▶ _Task requirements_: Give again, word for word, every line below from the one that has "The height and width of the screenshot is (258, 429)." through the one that has "Task: Select Eliminar dados de navegação", both included, and no others.

▶ _Available data_:
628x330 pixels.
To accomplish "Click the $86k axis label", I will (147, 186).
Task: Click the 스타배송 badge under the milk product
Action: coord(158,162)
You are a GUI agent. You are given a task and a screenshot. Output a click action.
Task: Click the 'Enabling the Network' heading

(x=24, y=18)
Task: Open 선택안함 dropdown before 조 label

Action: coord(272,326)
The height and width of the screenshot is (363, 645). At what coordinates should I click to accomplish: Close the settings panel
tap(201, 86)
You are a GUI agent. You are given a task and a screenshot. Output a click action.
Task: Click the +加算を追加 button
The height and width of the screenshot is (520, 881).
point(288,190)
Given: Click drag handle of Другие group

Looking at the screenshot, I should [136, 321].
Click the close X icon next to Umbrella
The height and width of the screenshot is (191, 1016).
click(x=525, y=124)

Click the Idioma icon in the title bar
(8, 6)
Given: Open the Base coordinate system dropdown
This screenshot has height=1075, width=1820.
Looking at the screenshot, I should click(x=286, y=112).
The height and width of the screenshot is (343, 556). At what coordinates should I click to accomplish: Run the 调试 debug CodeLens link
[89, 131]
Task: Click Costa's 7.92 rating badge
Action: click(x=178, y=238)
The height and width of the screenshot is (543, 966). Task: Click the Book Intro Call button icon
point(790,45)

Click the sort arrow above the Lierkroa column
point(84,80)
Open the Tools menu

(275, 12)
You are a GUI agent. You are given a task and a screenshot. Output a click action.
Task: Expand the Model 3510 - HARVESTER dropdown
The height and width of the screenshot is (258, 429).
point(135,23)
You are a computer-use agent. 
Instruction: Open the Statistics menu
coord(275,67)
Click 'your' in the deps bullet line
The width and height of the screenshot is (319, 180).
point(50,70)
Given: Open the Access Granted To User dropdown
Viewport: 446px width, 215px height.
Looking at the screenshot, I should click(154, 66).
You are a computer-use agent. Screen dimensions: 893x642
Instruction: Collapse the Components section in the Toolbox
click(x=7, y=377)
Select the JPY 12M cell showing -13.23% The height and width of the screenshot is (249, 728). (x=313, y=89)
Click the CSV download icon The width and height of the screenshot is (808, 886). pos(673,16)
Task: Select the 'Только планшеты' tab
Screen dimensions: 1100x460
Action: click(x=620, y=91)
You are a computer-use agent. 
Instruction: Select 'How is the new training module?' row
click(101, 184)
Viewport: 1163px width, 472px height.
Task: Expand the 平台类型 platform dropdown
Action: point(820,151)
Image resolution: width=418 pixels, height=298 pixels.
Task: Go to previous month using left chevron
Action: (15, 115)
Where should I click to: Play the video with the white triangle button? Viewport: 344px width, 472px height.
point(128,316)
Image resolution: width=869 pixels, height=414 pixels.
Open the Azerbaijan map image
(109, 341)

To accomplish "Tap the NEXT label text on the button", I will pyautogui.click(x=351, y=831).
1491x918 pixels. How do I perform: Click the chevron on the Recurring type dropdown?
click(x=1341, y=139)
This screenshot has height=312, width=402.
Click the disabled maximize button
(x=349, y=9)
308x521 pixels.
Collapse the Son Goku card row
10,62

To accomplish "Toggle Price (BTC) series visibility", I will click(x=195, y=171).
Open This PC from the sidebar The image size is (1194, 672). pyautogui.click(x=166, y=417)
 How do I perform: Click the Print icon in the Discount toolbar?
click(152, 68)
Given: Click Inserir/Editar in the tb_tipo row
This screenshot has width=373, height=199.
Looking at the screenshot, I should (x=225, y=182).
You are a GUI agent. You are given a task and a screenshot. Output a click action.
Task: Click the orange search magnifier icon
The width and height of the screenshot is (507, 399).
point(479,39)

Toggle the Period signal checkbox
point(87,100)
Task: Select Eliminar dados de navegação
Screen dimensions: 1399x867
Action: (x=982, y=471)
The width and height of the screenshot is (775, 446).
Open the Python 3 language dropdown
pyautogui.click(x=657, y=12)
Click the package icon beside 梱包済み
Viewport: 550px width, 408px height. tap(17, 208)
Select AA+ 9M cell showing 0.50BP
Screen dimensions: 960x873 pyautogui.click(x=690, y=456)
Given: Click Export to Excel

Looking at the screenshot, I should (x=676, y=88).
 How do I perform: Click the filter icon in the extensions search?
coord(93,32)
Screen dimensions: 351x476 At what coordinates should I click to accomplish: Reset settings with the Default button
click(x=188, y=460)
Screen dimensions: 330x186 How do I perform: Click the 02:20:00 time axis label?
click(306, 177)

▶ _Response to the exercise_:
The height and width of the screenshot is (258, 429).
point(135,23)
You are a computer-use agent. 
Instruction: Open the Statistics menu
coord(275,67)
Click 'your' in the deps bullet line
The width and height of the screenshot is (319, 180).
point(50,70)
Given: Open the Access Granted To User dropdown
Viewport: 446px width, 215px height.
Looking at the screenshot, I should click(154, 66).
You are a computer-use agent. Screen dimensions: 893x642
Instruction: Collapse the Components section in the Toolbox
click(x=7, y=377)
Select the JPY 12M cell showing -13.23% The height and width of the screenshot is (249, 728). (x=313, y=89)
Click the CSV download icon The width and height of the screenshot is (808, 886). pos(673,16)
Task: Select the 'Только планшеты' tab
Screen dimensions: 1100x460
Action: click(x=620, y=91)
You are a computer-use agent. 
Instruction: Select 'How is the new training module?' row
click(101, 184)
Viewport: 1163px width, 472px height.
Task: Expand the 平台类型 platform dropdown
Action: point(820,151)
Image resolution: width=418 pixels, height=298 pixels.
Task: Go to previous month using left chevron
Action: (15, 115)
Where should I click to: Play the video with the white triangle button? Viewport: 344px width, 472px height.
point(128,316)
Image resolution: width=869 pixels, height=414 pixels.
Open the Azerbaijan map image
(109, 341)

To accomplish "Tap the NEXT label text on the button", I will pyautogui.click(x=351, y=831).
1491x918 pixels. How do I perform: Click the chevron on the Recurring type dropdown?
click(x=1341, y=139)
This screenshot has height=312, width=402.
Click the disabled maximize button
(x=349, y=9)
308x521 pixels.
Collapse the Son Goku card row
10,62

To accomplish "Toggle Price (BTC) series visibility", I will click(x=195, y=171).
Open This PC from the sidebar The image size is (1194, 672). pyautogui.click(x=166, y=417)
 How do I perform: Click the Print icon in the Discount toolbar?
click(152, 68)
Given: Click Inserir/Editar in the tb_tipo row
This screenshot has width=373, height=199.
Looking at the screenshot, I should (x=225, y=182).
You are a GUI agent. You are given a task and a screenshot. Output a click action.
Task: Click the orange search magnifier icon
The width and height of the screenshot is (507, 399).
point(479,39)

Toggle the Period signal checkbox
point(87,100)
Task: Select Eliminar dados de navegação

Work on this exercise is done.